*What the exercise asks:* Pick out each line in the entries below that contains the string "this", and copy those lines.

*Dataset records:*
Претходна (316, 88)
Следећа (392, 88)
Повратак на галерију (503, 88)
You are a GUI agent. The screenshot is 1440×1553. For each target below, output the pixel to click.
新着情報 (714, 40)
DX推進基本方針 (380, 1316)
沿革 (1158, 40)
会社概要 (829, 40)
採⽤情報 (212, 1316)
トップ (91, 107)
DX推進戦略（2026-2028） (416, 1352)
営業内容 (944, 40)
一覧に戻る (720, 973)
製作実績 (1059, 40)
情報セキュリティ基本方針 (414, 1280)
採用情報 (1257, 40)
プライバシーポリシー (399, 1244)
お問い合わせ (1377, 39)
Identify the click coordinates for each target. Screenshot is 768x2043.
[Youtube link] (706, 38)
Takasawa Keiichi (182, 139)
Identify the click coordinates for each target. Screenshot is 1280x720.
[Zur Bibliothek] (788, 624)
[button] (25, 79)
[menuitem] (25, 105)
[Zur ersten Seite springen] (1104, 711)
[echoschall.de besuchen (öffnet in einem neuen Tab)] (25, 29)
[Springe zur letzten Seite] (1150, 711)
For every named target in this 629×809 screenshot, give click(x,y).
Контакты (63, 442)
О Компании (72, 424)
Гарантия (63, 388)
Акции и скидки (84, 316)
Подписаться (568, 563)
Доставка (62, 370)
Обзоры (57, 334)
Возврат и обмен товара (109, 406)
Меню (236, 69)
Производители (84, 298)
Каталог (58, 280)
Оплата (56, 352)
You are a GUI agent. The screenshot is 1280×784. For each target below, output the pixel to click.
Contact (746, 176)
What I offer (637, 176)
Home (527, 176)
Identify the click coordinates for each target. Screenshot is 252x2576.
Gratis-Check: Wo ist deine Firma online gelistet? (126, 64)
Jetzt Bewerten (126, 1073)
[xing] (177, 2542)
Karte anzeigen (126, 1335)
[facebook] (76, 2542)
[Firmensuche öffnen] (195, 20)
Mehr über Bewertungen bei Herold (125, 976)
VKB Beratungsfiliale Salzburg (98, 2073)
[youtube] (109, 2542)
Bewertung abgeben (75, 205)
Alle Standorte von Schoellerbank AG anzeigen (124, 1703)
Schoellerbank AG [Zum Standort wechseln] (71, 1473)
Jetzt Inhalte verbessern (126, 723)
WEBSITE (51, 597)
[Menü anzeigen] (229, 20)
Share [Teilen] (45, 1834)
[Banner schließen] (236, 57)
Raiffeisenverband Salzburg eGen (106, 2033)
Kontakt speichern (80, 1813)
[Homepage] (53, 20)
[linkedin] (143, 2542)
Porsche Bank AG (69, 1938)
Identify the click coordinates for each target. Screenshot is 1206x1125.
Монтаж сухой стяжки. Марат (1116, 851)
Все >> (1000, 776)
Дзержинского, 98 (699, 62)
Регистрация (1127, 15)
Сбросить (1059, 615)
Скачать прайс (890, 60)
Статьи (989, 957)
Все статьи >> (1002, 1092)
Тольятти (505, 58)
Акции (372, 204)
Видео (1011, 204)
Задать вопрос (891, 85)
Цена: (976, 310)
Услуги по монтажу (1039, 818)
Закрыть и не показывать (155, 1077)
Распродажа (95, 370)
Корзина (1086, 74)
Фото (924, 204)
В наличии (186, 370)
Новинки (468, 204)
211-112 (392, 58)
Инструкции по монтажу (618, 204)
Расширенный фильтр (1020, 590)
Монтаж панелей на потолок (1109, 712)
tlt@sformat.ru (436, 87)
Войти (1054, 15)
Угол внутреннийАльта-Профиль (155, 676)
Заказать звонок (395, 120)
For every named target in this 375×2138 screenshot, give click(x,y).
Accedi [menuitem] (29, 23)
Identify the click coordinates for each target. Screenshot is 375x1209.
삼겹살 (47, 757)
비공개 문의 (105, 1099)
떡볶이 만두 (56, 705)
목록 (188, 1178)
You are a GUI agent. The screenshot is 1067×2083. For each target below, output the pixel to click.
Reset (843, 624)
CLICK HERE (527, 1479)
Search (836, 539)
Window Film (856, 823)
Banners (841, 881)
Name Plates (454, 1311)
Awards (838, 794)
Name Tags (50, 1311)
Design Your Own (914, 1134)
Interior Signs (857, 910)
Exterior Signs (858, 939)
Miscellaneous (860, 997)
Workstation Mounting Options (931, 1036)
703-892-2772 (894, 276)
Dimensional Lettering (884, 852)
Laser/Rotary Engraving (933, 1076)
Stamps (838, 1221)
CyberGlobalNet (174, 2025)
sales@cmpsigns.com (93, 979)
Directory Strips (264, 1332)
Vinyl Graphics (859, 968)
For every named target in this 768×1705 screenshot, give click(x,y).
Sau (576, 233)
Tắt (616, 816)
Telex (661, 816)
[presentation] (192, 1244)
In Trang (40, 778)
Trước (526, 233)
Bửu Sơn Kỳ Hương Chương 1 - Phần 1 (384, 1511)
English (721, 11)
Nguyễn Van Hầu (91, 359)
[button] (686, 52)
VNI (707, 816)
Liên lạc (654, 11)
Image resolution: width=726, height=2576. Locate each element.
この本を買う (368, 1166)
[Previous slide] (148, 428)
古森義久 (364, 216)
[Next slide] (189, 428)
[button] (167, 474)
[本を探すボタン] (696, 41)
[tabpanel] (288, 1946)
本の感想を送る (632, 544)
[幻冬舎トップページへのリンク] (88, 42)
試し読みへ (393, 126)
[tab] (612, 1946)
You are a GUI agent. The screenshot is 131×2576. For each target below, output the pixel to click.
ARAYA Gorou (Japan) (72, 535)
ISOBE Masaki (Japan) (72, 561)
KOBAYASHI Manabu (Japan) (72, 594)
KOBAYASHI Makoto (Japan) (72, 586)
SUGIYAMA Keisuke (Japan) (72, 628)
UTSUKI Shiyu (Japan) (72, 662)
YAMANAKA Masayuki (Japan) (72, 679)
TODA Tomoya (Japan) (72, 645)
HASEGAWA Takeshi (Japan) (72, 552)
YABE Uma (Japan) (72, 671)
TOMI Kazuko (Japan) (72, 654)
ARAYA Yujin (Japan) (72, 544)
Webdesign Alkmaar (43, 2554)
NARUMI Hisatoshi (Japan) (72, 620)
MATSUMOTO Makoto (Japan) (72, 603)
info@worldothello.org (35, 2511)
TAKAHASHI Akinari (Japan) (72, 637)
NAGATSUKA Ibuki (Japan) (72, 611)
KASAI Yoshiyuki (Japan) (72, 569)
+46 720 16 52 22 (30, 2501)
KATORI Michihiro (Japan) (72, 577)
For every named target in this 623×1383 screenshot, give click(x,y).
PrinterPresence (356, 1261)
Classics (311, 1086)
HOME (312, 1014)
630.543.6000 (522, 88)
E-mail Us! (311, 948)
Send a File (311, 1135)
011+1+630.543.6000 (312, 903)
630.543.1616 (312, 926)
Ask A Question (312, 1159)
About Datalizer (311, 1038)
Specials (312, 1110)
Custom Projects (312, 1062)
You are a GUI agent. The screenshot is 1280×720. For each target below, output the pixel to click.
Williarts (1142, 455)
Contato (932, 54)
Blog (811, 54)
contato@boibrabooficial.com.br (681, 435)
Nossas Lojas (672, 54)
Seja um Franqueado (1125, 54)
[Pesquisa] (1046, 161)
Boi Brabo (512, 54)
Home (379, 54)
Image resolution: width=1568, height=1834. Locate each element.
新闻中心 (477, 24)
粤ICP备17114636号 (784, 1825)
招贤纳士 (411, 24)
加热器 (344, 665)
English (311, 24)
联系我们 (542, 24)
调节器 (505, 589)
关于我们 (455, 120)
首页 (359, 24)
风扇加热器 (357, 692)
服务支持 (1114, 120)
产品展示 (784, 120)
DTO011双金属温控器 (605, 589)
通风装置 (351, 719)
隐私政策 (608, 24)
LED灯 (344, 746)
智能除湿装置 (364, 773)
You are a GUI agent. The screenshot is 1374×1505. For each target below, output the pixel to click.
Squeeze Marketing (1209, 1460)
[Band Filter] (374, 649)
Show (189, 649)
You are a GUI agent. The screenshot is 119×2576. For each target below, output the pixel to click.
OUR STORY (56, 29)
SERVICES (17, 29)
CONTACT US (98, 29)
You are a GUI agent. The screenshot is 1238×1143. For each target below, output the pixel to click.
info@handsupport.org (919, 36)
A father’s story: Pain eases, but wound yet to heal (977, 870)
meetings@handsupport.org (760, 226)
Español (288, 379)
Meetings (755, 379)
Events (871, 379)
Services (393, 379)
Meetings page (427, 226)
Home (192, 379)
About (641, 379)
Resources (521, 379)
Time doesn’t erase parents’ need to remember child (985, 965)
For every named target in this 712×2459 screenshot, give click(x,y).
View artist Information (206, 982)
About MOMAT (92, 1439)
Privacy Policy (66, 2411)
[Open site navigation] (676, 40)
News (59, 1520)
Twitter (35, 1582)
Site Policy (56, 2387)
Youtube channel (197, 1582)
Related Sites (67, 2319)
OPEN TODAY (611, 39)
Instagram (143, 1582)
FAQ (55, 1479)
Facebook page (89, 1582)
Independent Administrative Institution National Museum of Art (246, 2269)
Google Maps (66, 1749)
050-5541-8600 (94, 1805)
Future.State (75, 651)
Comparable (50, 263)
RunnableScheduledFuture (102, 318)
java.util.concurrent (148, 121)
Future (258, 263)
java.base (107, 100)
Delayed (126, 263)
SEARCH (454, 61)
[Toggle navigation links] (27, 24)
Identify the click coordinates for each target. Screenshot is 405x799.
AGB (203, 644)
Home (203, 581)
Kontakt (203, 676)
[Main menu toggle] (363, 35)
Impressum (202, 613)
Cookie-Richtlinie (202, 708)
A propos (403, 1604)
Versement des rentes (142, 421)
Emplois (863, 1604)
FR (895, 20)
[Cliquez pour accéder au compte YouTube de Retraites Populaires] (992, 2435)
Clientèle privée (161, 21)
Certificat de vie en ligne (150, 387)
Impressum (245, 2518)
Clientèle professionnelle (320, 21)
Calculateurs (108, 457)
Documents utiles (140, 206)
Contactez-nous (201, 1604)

*Response:*
For every named target in this 629×809 screenshot, give click(x,y).
For every named target in this 375×2138 screenshot, give click(x,y).
For every named target in this 768×1705 screenshot, give click(x,y).
For every named target in this 623×1383 screenshot, give click(x,y).
For every named target in this 712×2459 screenshot, give click(x,y).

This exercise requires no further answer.